> _Exercise_
All records below are to be transcribed exactly, with every picture left out.

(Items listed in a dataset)
▽
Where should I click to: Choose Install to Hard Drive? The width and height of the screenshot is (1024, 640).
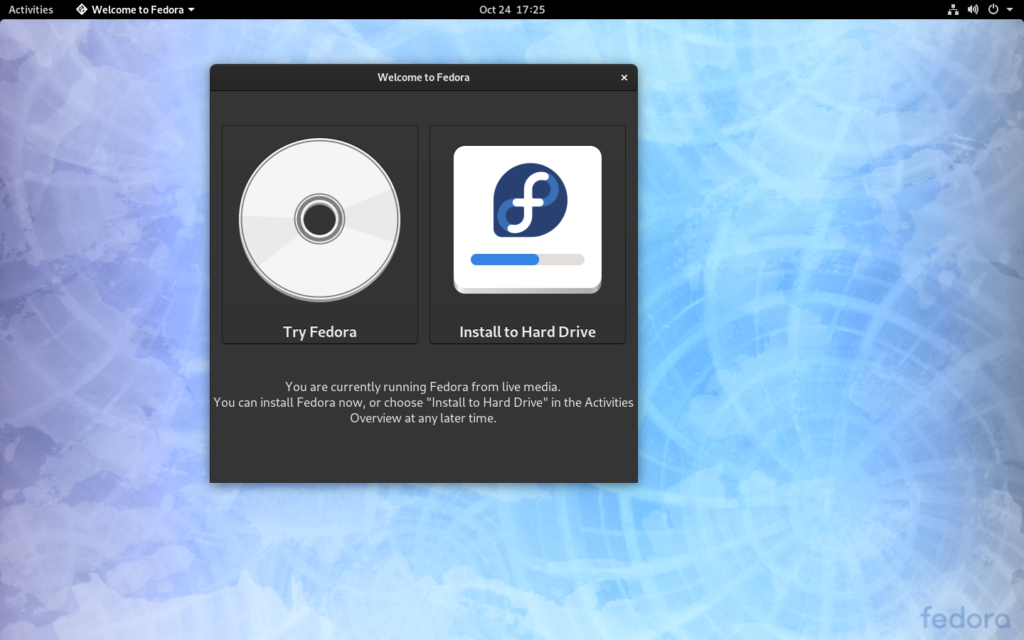(527, 235)
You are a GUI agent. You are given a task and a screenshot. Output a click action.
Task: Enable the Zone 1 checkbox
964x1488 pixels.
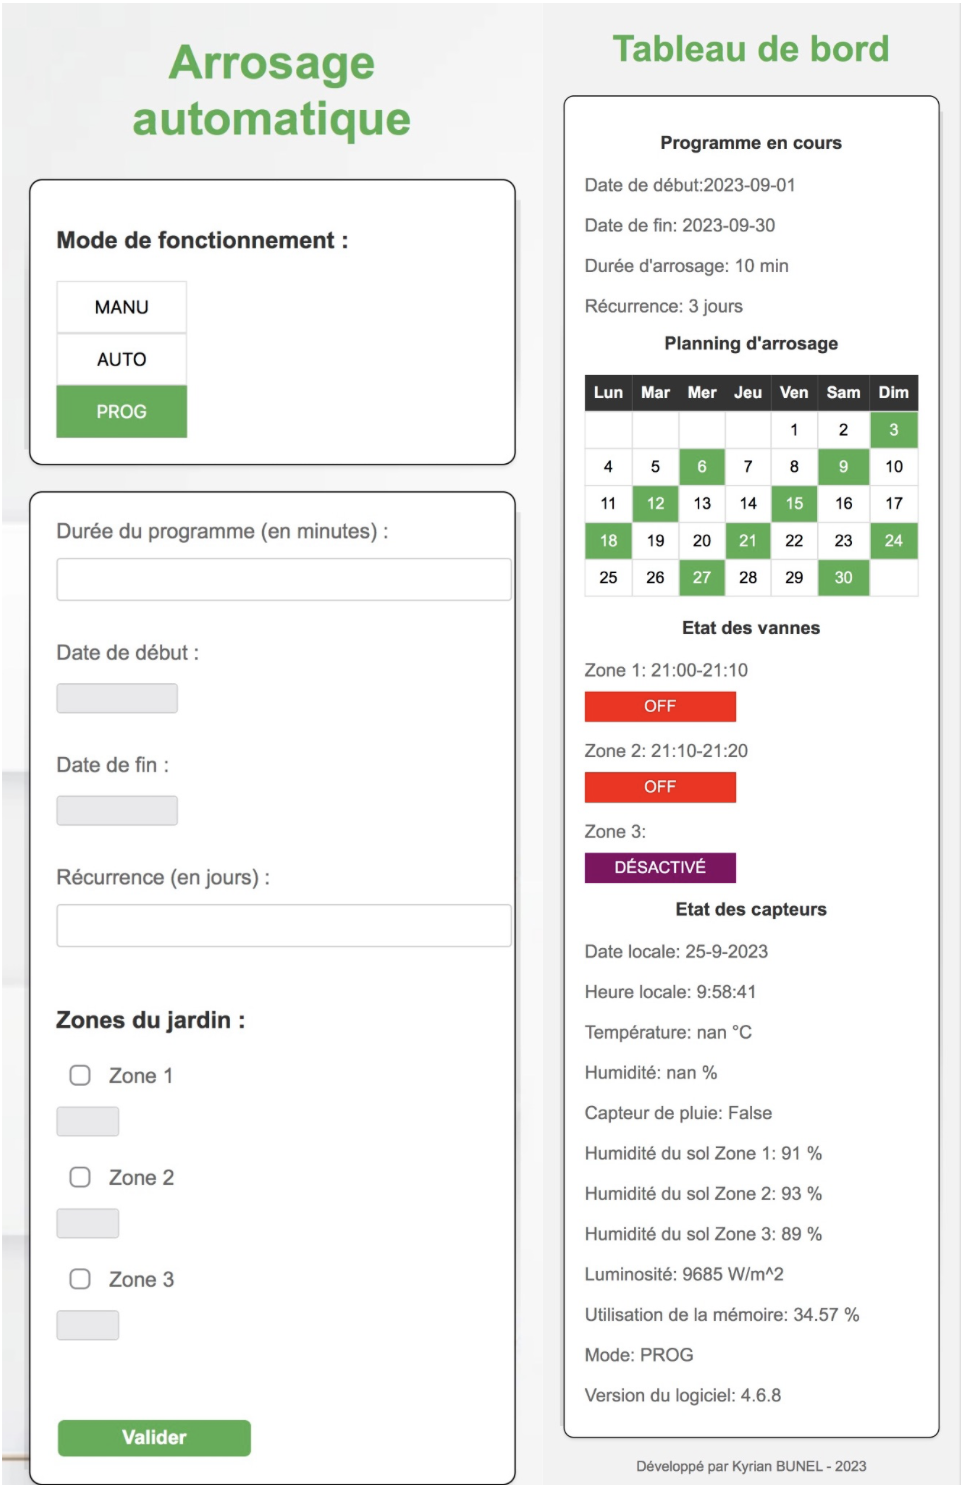[80, 1075]
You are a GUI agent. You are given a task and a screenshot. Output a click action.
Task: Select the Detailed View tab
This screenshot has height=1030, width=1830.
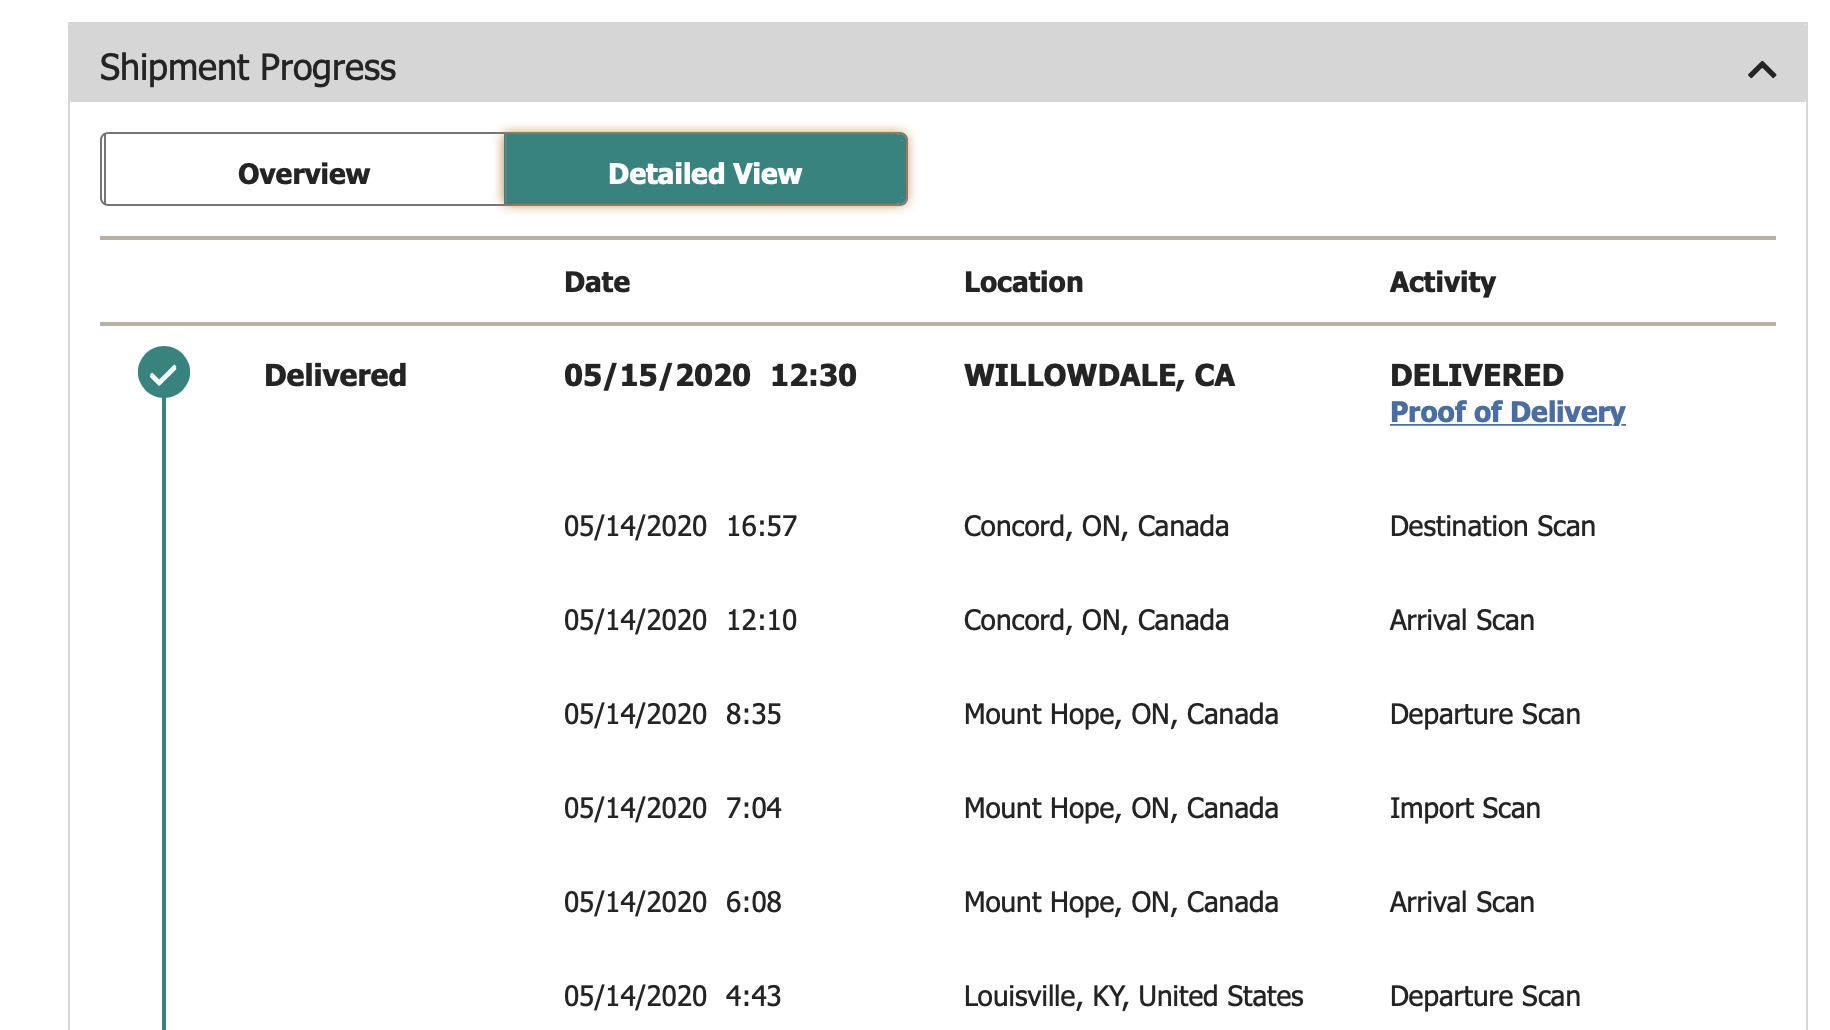pos(705,173)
△
> _Task output_
Where should I click to: Choose Install to Hard Drive? The width and height of the screenshot is (1024, 640).
(527, 235)
You are a GUI agent. You are given a task and a screenshot. Output a click action.
Task: Enable the Zone 1 checkbox
964x1488 pixels.
[80, 1075]
You are a GUI agent. You are given a task and a screenshot. Output a click action.
Task: Select the Detailed View tab
This screenshot has height=1030, width=1830.
pos(705,173)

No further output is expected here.